Endometriosis is a common health problem among women of reproductive age. Up to one half of pre-menopausal women will have the condition, in which endometrial-like glands and stroma grow in an extrauterine site. The Committee on Practice Bulletins—Gynecology of the American College of Obstetricians and Gynecologists (ACOG) has updated its guidelines on the treatment of endometriosis. Practice Bulletin no. 11 appears in the December 1999 issue of Obstetrics and Gynecology. These guidelines replace Technical Bulletin No. 184, which was published in September 1993.
A complete understanding of endometriosis has defied researchers, but there are various theories regarding its etiology, according to ACOG. Menstrual flow that produces a greater volume of retrograde menstruation may increase the risk of developing the disease. Early menarche, regular cycles (especially with an absence of amenorrhea caused by pregnancy), and a longer and heavier flow are also associated factors. Endometriosis is an estrogen-dependent disease; therefore, factors that reduce estrogen levels (e.g., menstrual disorders, decreased body-fat content and smoking) are associated with a reduced risk for developing the condition.
ACOG emphasizes that the clinical manifestations of endometriosis vary and may be unpredictable in presentation and course. Well-recognized manifestations include dysmenorrhea, chronic pelvic pain, dyspareunia, uterosacral ligament nodularity and adnexal mass. However, endometriosis is asymptomatic in many women.
Much debate has centered on the link between endometriosis and infertility. Endometriosis may induce infertility as a result of anatomic distortion caused by invasive growth and adhesions. However, with minimal and mild endometriosis, a cause-and-effect relationship has not been proved, and controlled trials suggest it may not directly cause infertility.
Pelvic pain caused by endometriosis falls into three categories: secondary dysmenorrhea, with pain commencing before the onset of the menstrual cycle; deep dyspareunia that is exaggerated during menses; or sacral backache with menses.

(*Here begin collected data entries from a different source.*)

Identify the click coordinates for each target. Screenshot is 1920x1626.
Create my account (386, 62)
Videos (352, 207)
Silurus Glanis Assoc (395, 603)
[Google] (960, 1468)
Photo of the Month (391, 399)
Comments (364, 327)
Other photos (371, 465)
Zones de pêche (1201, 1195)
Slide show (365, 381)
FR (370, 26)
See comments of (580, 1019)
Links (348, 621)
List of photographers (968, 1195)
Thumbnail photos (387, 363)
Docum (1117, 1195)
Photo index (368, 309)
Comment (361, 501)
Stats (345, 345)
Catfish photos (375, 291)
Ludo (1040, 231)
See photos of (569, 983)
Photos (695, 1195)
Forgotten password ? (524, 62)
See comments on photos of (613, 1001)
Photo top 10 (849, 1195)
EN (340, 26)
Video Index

The pain associated with endometriosis has little relationship to the type of lesions seen by laparoscopy. However, it has been shown that the depth of endometriosis lesions correlate with severity of pain. It is thought that painful lesions are those that involve peritoneal surfaces innervated by peripheral spinal nerves, not those innervated by the autonomic nervous system.

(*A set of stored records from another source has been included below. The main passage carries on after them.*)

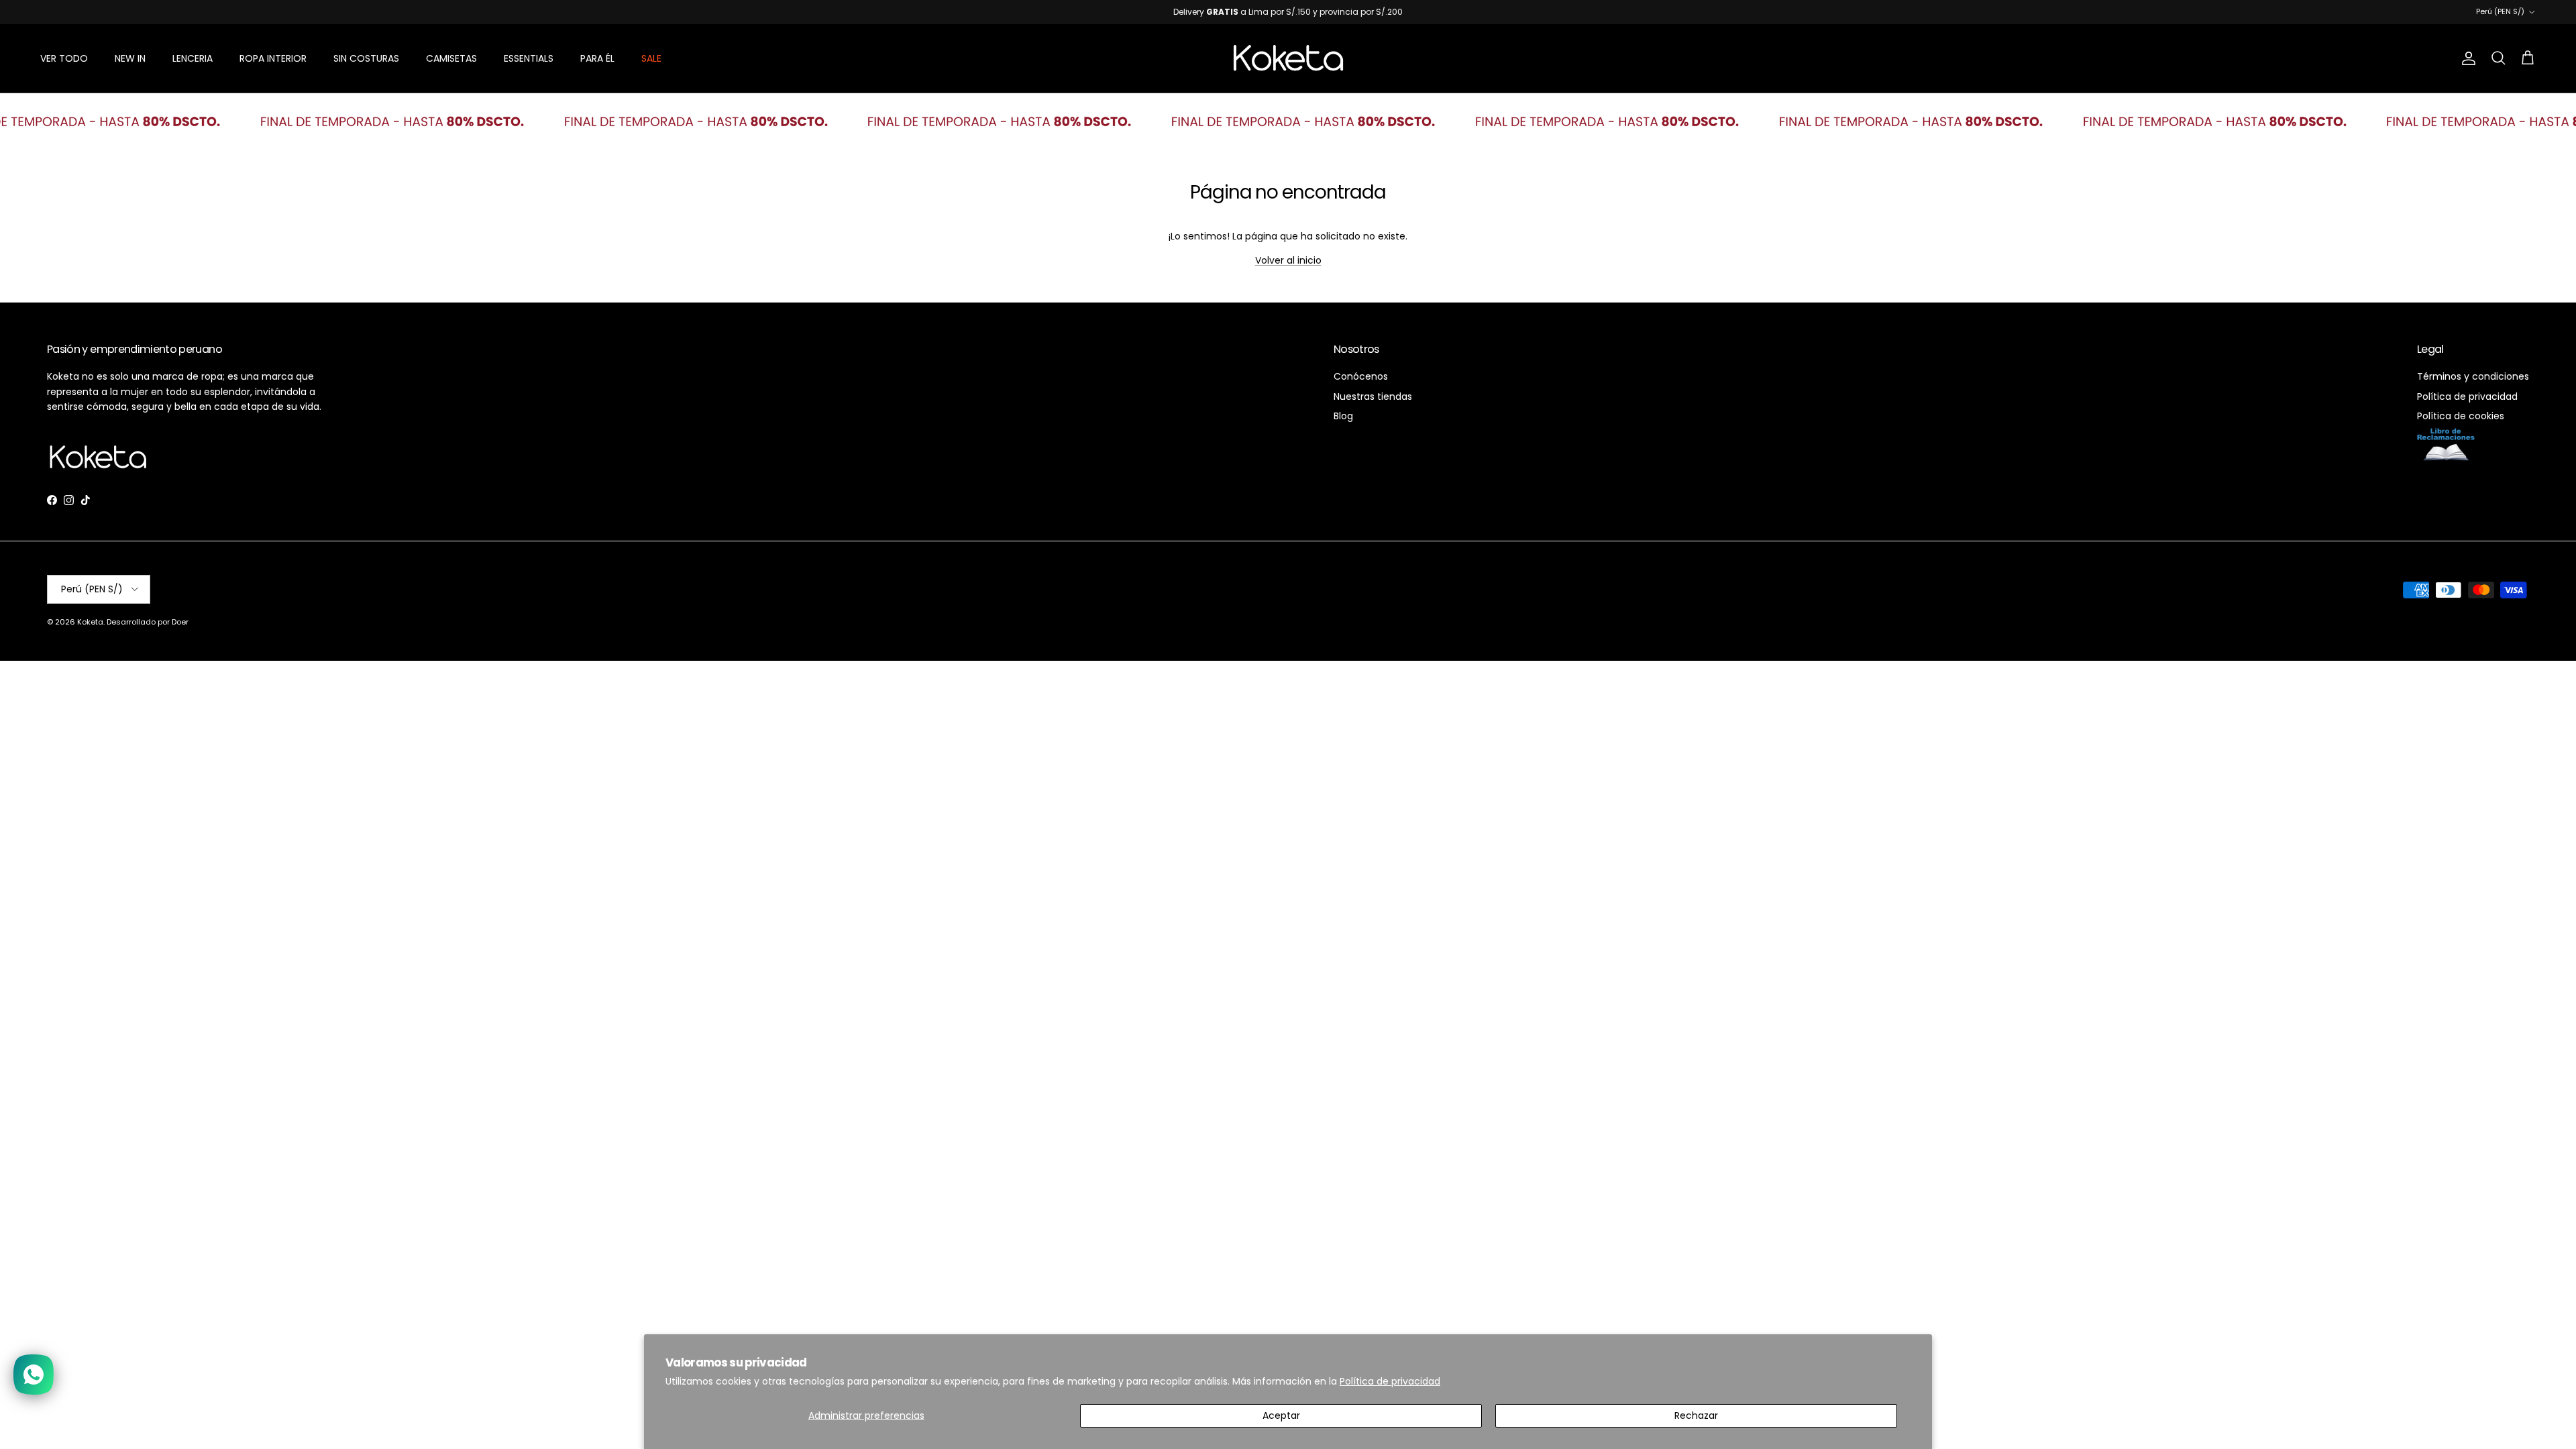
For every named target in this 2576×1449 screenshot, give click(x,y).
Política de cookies (2460, 416)
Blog (1343, 416)
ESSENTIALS (528, 58)
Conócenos (1361, 376)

The ACOG committee states that a histologic examination should be done to confirm the presence of endometrial lesions, especially those with a nonclassical appearance. Only an experienced surgeon familiar with the protean appearances of endometriosis should rely on visual inspection to make the diagnosis. Peritoneal biopsy may be used to diagnose questionable peritoneal lesions.
A noninvasive alternative to tissue biopsy is being sought by researchers. Correlating moderate and severe endometriosis and CA 125 concentration in serum is one possibility. However, the utility of measuring serum CA 125 levels as a diagnostic marker is limited, especially in women with mild or minimal disease. Peritoneal fluid levels appear to be better for detecting minimal to moderate disease.
According to the ACOG committee, current evidence suggests that pain caused by endometriosis can be managed medically. Progestins, danazol, oral contraceptives, nonsteroidal anti-inflammatory drugs and gonadotropin-releasing hormone (GnRH) agonists have all been shown to reduce the size of lesions. However, no medical therapy has been proved to eradicate the lesions. Furthermore, there is no evidence that such treatment affects the future fertility of women with endometriosis. Studies are lacking that suggest the absence of treatment is associated with a decline in fertility.
Surgery for women with endometrial pain is associated with significant reduction in pain during the first six months following surgery. However, up to 44 percent of women experience a recurrence of symptoms within one year. Data about whether surgical therapy influences long-term therapy are lacking, and there are no data to indicate whether medical or surgical therapy results in better fertility outcomes.
The following recommendations from ACOG are based on Level A (good and consistent) scientific evidence:
For pain relief, treatment with a GnRH agonist for at least three months or with danazol for at least six months appears to be equally effective in most women.
When relief of pain from treatment with a GnRH agonist supports continued therapy, the addition of add-back therapy reduces or eliminates GnRH-induced bone mineral loss without reducing the efficacy of pain relief.
The following recommendations from ACOG are based on Level B (limited or inconsistent) scientific evidence:
Therapy with a GnRH agonist is an appropriate approach to the management of the woman with chronic pelvic pain, even in the absence of surgical confirmation of endometriosis, provided that a detailed initial evaluation fails to demonstrate some other cause of pelvic pain.
For pain relief, oral contraceptives and oral or depot medroxyprogesterone acetate are effective in comparison with placebo and may be equivalent to other more costly regimens.
Hormone replacement therapy with estrogen is not contraindicated following hysterectomy and bilateral salpingo-oophorectomy for endometriosis.
The following ACOG recommendations are based primarily on Level C data (consensus and expert opinion):
For severe endometriosis, medical treatment alone may not be sufficient.
Because endometriosis often is unpredictable and may regress, expectant management may be appropriate in asymptomatic patients.